A spatially-multiplexed swept-source optical coherence tomography
(SM-SS-OCT) system for rapid acquisition of B-scans of tissue microstructure is described, we believe, for the first time.
SM-SS-OCT instrumentation is similar to that of traditional Swept Source OCT (SS-OCT), which uses a widely tunable (~100 nm) laser source to obtain high-resolution images of biological tissue. However, SM-SS- OCT may be considered an improvement over SS-OCT in terms of efficient usage of the wide spectral bandwidth afforded by the frequency-tunable lasers in SS-OCT systems. Commercially available swept-source lasers regularly achieve extremely narrow line widths (~150 KHz), allowing for SS-OCT A-scan depths on the order of meters. Since imaging tissue to such depths is infeasible, the
meters-long depth ranging capability of SS-OCT may be utilized for spatially multiplexing many A-scans, each to lesser depth.

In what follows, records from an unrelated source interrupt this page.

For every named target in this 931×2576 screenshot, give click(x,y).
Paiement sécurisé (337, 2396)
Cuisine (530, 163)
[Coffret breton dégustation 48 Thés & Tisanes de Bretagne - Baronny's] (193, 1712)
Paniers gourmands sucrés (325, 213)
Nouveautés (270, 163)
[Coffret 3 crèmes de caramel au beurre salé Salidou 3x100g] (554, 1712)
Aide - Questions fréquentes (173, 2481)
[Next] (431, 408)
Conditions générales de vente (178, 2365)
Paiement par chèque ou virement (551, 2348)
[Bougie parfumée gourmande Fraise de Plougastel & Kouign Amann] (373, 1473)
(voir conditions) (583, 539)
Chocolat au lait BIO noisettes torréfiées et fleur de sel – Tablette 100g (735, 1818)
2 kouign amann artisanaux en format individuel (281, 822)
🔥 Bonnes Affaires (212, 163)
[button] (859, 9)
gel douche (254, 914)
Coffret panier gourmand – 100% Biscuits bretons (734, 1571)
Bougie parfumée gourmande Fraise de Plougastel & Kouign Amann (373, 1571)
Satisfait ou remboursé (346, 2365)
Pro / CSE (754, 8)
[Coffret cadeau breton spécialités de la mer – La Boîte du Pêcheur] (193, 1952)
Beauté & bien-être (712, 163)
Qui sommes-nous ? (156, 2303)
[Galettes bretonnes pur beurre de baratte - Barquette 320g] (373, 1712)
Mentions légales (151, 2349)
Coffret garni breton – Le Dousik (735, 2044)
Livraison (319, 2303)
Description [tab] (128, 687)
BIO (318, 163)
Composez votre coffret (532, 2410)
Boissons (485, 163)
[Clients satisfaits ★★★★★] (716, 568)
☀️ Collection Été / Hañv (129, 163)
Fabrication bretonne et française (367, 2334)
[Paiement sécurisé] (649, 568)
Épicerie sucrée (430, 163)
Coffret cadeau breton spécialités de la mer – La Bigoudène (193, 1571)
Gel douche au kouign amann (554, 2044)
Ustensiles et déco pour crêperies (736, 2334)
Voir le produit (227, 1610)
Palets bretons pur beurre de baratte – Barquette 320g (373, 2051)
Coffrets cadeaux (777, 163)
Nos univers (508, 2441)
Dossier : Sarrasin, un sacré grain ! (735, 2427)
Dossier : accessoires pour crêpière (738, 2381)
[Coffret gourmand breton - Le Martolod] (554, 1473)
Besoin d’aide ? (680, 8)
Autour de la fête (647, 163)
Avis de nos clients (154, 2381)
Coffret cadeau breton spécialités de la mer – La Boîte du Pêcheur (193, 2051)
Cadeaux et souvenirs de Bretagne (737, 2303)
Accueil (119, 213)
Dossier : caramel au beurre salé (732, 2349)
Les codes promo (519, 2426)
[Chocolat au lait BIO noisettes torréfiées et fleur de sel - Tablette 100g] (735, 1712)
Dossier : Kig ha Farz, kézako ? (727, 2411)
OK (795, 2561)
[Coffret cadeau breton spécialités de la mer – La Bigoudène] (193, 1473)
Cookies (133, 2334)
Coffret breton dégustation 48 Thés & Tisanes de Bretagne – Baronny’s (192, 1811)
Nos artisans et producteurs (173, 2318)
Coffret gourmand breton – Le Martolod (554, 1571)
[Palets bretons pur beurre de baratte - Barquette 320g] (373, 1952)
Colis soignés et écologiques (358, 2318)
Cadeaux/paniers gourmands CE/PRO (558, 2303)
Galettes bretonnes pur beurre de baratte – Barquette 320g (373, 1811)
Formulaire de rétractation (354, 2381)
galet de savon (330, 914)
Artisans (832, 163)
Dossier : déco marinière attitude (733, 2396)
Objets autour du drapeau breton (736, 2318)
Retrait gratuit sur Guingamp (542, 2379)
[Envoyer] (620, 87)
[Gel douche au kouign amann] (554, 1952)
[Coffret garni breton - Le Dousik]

We achieve this spatial multiplexing by rapidly scanning all lateral positions of the tissue repetitively while simultaneously scanning the laser wavelength continuously, and using appropriate signal processing to reconstruct a B-scan image from acquired data. Our fiber-based design lends itself towards use in endoscopic applications, and our results suggest that SM-SS-OCT can provide rapid acquisition of B-scans, with potential for depth-resolved visualization of transient processes in biological tissue.